Take this diagram as an example:

Spot the difference figures
A figure from Fire et al. in Nature, 1998, volume 391, p. 808.

The figure appeared in a 1998 paper in Nature by Fire et al. It shows fluorescence micrographs of green fluorescent protein (GFP) in C. elegans. In a and b, GFP is expressed in a larva and in an adult, respectively. In d and e, the expression is suppressed. In g and h, the expression of GFP targeted to the nucleus is suppressed, but not the expression of GFP targeted to mitochondria. What is the point of figures like this one? In a forthcoming paper, I give a pretty straightforward answer. Many of the diagrams in your routine scientific publication depict what I call “causal contrasts”. They show what happens to a particular outcome variable if a specific intervention is performed, comparing this to a control in which the intervention is not performed. In the diagram above, the point is to show that an intervention with double-stranded RNA can suppress the expression of sequence-homologous genes (compare a and d, b and e). What is more, the diagram shows the specificity of this effect: if the double-stranded RNA is targeted only against the nuclear GFP gene, then the expression of mitochondrial GFP remains unaffected (compare a and g, b and h). For their demonstration of this extremely effective technique for gene suppression, the authors received the 2006 Nobel Prize in physiology or medicine.

I argue in the paper that many diagrams show causal contrasts, even though they differ significantly on the surface. Causal contrasts appear in many guises, some more obvious than others. They also appear in many scientific contexts, from the experimental to the observational to the purely theoretical.

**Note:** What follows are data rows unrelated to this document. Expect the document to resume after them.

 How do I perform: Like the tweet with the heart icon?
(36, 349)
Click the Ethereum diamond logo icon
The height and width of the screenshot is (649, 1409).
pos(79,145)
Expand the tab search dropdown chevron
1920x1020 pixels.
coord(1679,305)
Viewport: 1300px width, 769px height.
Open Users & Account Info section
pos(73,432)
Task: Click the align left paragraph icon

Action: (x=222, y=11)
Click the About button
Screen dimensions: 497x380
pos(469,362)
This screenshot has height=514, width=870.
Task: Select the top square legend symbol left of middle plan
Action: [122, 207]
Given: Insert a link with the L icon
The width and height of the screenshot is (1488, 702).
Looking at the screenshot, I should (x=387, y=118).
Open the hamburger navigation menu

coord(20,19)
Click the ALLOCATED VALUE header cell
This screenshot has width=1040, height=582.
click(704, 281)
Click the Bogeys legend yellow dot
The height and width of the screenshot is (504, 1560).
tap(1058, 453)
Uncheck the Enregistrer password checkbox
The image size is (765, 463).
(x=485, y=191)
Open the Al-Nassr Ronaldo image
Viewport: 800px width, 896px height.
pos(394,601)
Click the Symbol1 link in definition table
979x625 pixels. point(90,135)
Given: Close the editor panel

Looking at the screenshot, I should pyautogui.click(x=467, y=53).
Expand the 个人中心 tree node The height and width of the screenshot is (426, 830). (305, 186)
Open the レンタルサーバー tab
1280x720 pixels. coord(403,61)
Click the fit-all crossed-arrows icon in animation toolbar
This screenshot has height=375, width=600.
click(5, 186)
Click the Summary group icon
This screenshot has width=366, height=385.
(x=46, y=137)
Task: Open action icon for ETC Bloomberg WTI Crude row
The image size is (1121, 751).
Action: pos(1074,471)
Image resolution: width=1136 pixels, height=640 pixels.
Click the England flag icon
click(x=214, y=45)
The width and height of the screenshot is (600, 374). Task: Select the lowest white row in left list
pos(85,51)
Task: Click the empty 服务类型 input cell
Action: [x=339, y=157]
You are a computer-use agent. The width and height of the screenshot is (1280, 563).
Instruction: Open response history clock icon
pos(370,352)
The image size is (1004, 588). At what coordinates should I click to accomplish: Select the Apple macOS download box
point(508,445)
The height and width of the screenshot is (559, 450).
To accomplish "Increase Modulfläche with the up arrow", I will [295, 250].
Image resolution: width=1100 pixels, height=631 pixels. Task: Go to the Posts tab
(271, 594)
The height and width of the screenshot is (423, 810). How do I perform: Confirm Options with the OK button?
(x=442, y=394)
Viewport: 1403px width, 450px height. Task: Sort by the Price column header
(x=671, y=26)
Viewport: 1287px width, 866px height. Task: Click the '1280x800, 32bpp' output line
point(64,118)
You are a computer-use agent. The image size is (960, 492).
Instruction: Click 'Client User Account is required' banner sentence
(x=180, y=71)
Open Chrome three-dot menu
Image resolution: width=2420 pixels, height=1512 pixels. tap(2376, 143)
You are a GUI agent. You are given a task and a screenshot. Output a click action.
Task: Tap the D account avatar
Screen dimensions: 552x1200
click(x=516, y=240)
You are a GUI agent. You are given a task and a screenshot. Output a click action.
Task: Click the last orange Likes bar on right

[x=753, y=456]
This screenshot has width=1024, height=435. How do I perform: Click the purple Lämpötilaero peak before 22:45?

Causal contrast diagrams are philosophically significant. They are a window into one of the key practices of scientific epistemology: causal inference. I suggest that this goes far in explaining why scientists, when reading a paper, turn to the diagrams first. A study’s key results can often be found there. Intriguingly, diagrams are often much more than merely a preferred representational tool for causal inferences. Diagrams themselves often constitute evidence: think of the ubiquitous photographs of electrophoresis gels in molecular biology, or the fluorescence micrograph shown above.

I call the paper “Spot the difference: Causal contrasts in scientific diagrams”. A preprint is available on the PhilSci archive, and the finished paper is about to come out in Studies in History and Philosophy of Biological and Biomedical Sciences.